Le Nouveau Testament
Le N.T. ne cite explicitement ni la fête de la moisson, ni celle des récoltes, ni les vendanges. Les Juifs et les Galiléens du temps de Jésus pratiquaient la tradition des pères, ainsi faisaient donc les apôtres se trouvant à Jérusalem. Il n'est rien dit des chrétiens d'origine païenne, ni dans le livre des Actes, ni dans les lettres de Paul, dans lesquelles nous trouvons des exhortations à la reconnaissance envers le Dieu de Jésus-Christ.

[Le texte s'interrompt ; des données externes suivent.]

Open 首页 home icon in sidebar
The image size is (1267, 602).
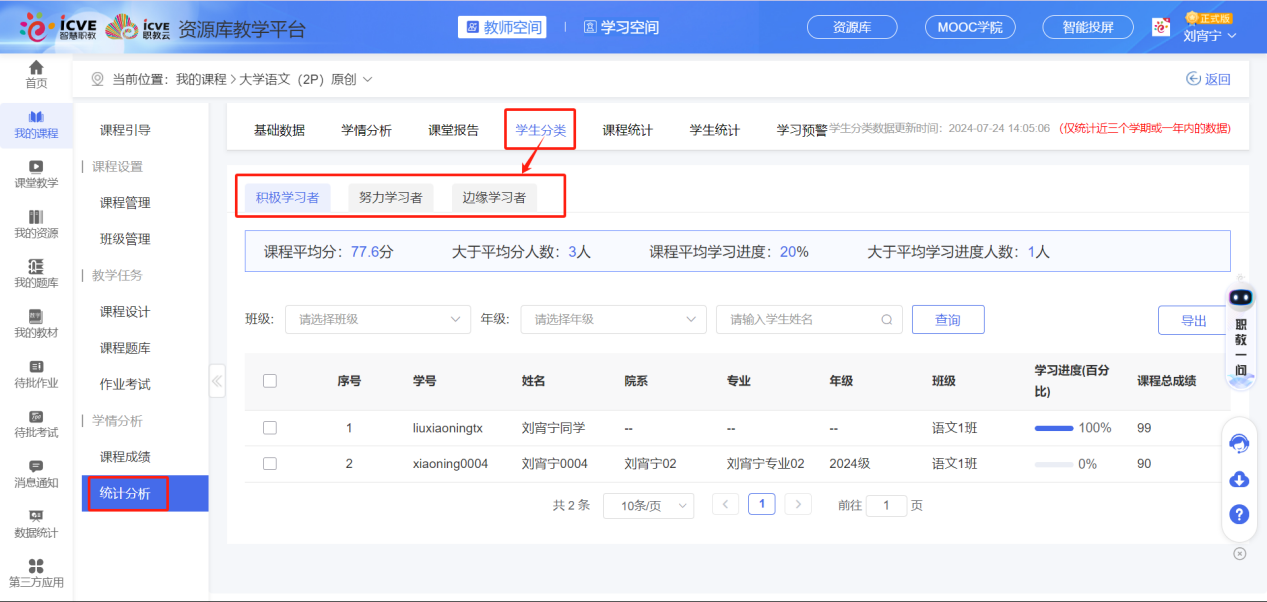[x=36, y=73]
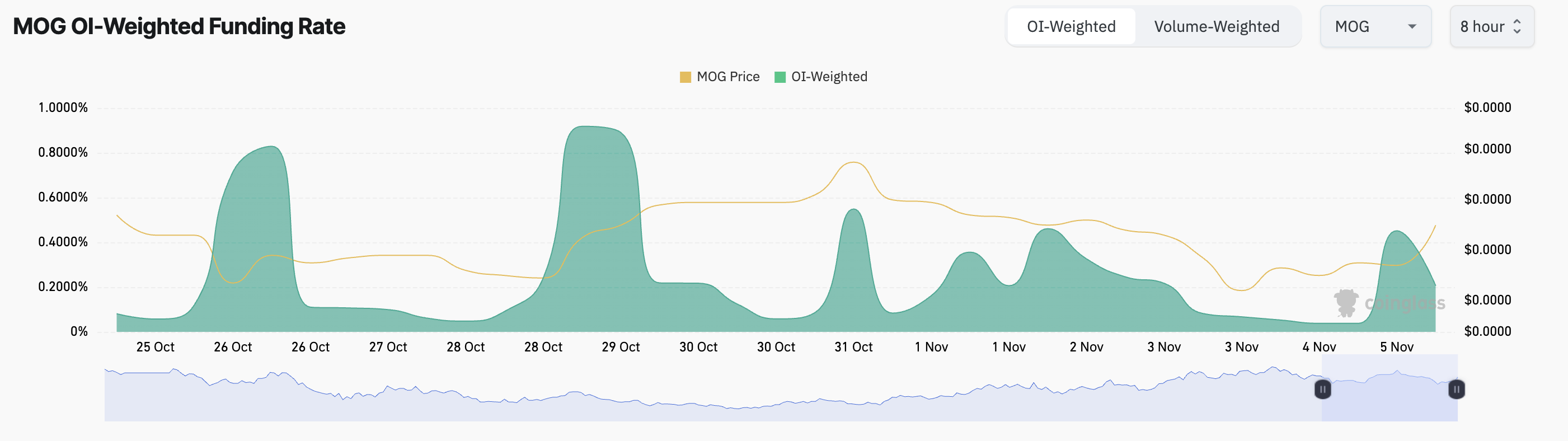The width and height of the screenshot is (1568, 441).
Task: Switch to the OI-Weighted tab
Action: pyautogui.click(x=1071, y=27)

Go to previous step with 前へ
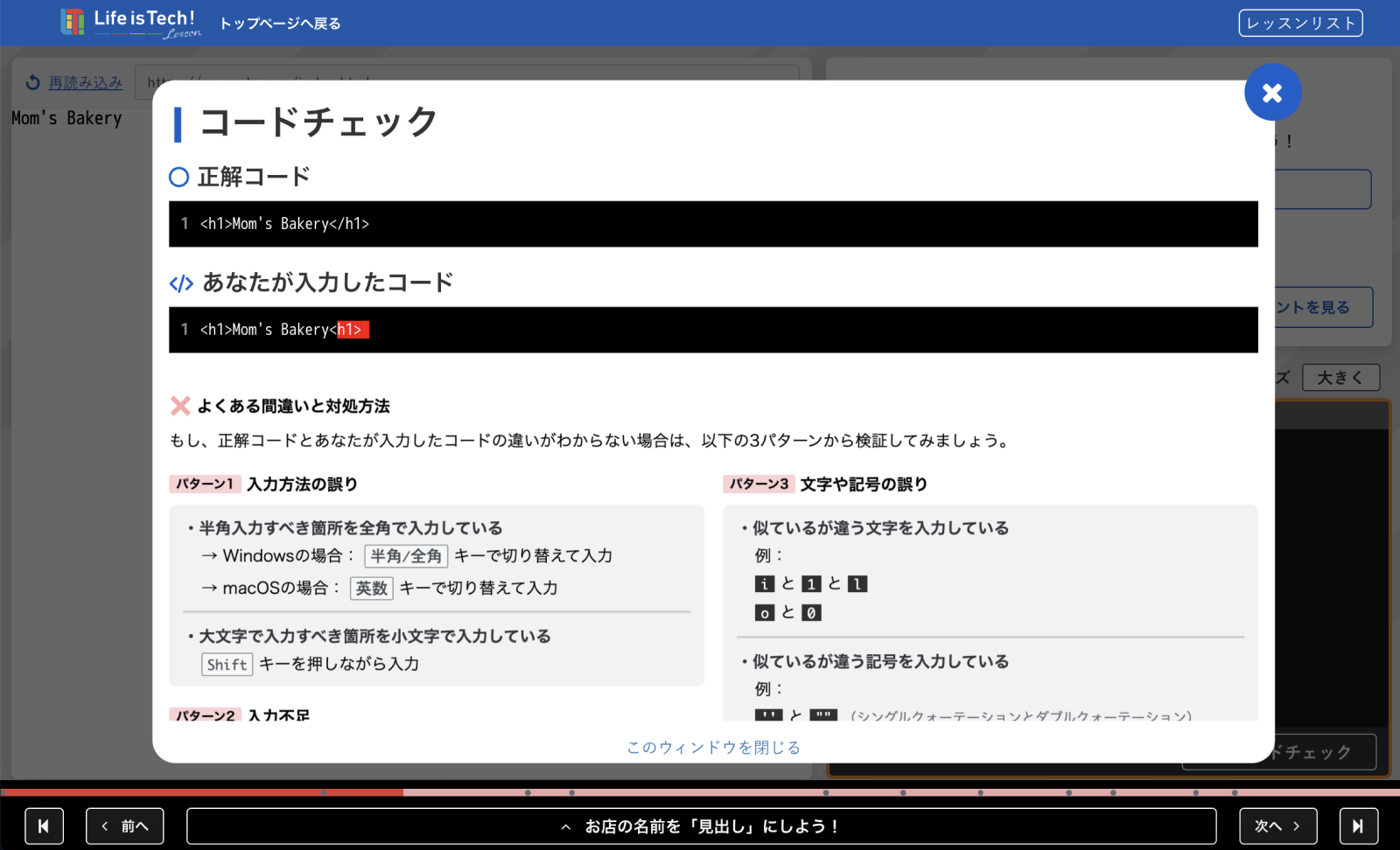tap(124, 826)
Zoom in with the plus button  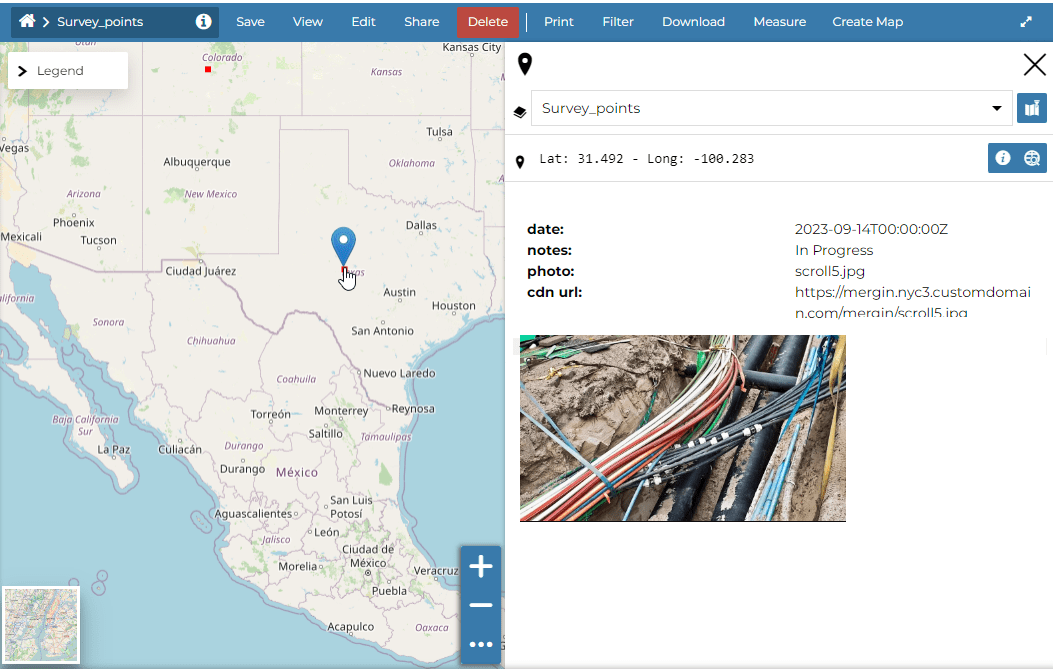[481, 567]
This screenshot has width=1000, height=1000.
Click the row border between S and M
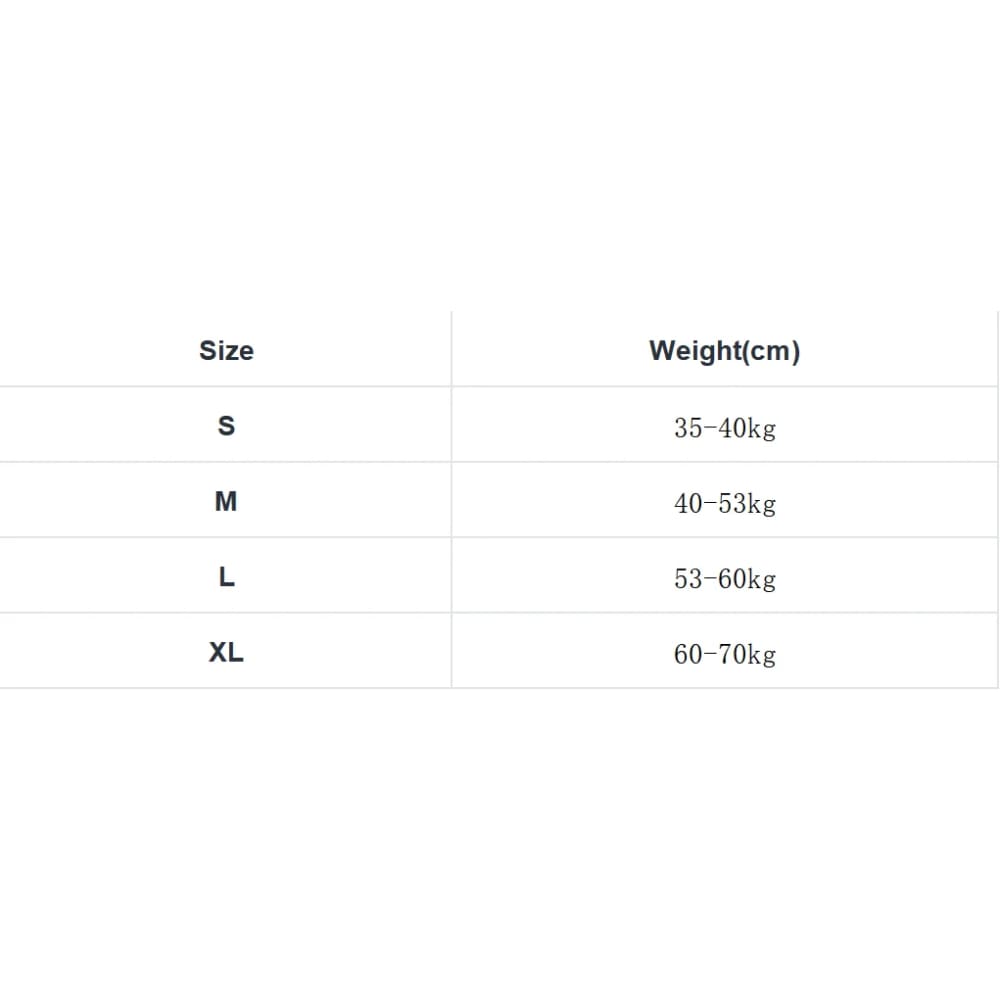click(226, 462)
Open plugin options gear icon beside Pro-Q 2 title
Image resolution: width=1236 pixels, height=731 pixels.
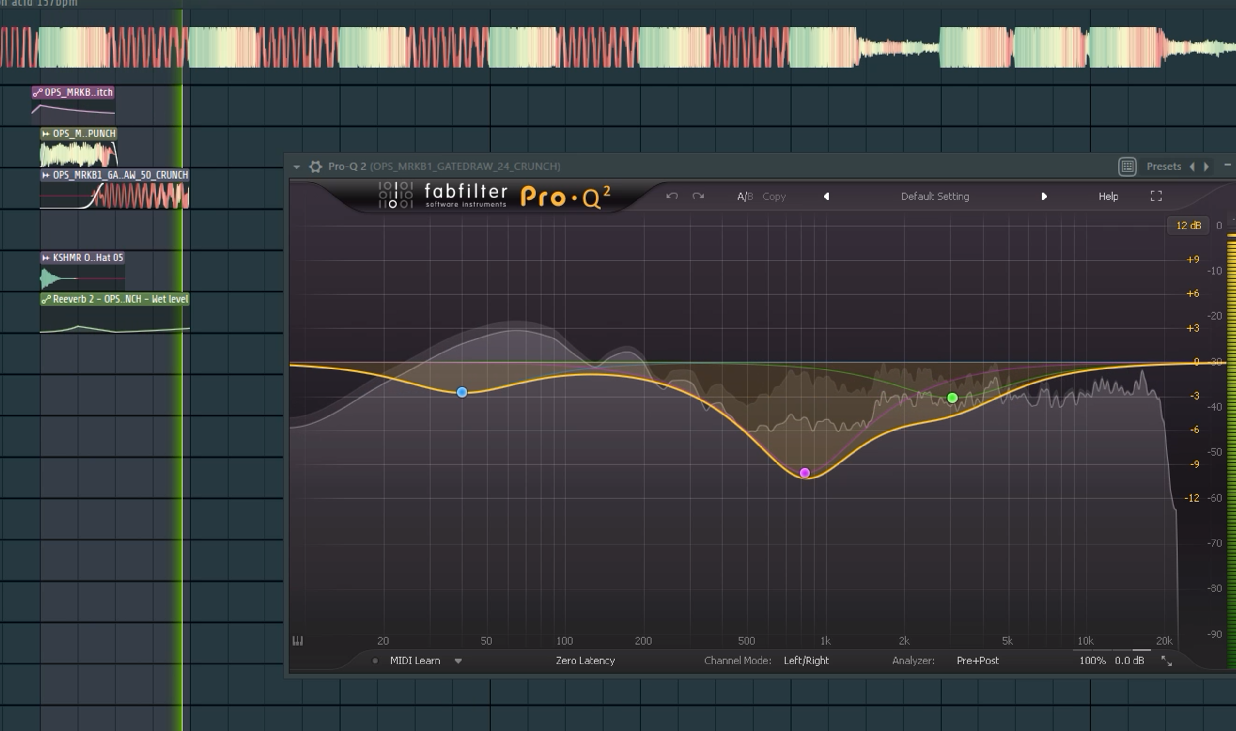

Cependant, nous retenons ceci des Évangiles et des Épîtres : dans Jean 4.36-37, Jésus parle du moissonneur et dit que l'un sème et que l'autre moissonne. Matthieu 9.37-38 nous rappelle que Jésus affirme aux disciples que la moisson est grande, mais qu'il y a peu d'ouvriers. Il nous faut donc prier le Seigneur de la moisson d'envoyer des ouvriers dans la moisson.Paul, quant à lui, exhorte les chrétiens de Corinthe en leur écrivant que « celui qui sème peu moissonnera peu ». (2 Cor 9.6). Aux Galates (6.2), il dit que « ce qu'un homme sème, il le moissonnera ».
Conclusion
En conclusion, nous retenons que la fête de reconnaissance a un fondement biblique. Après les récoltes des blés, les vendanges et la cueillette des olives, nous chrétiens avons le privilège de célébrer Dieu, lors d'un culte spécial marquant notre reconnaissance. Nous citadins, qui sommes sans champs à labourer, exerçant toutefois notre profession et nous impliquant dans la vie active (ou étant retraités), sommes conscients que notre être et nos agissements découlent de la grâce de Dieu. Nous lui adressons lors d'un culte solennel notre reconnaissance profonde en Jésus Christ. Nous n'omettons pas de lui adresser notre merci lorsque nous nous mettons à table. Nous n'oublions pas l'apôtre qui nous dit : «Soyez reconnaissants, rendez grâces » (1 Thess 5.18).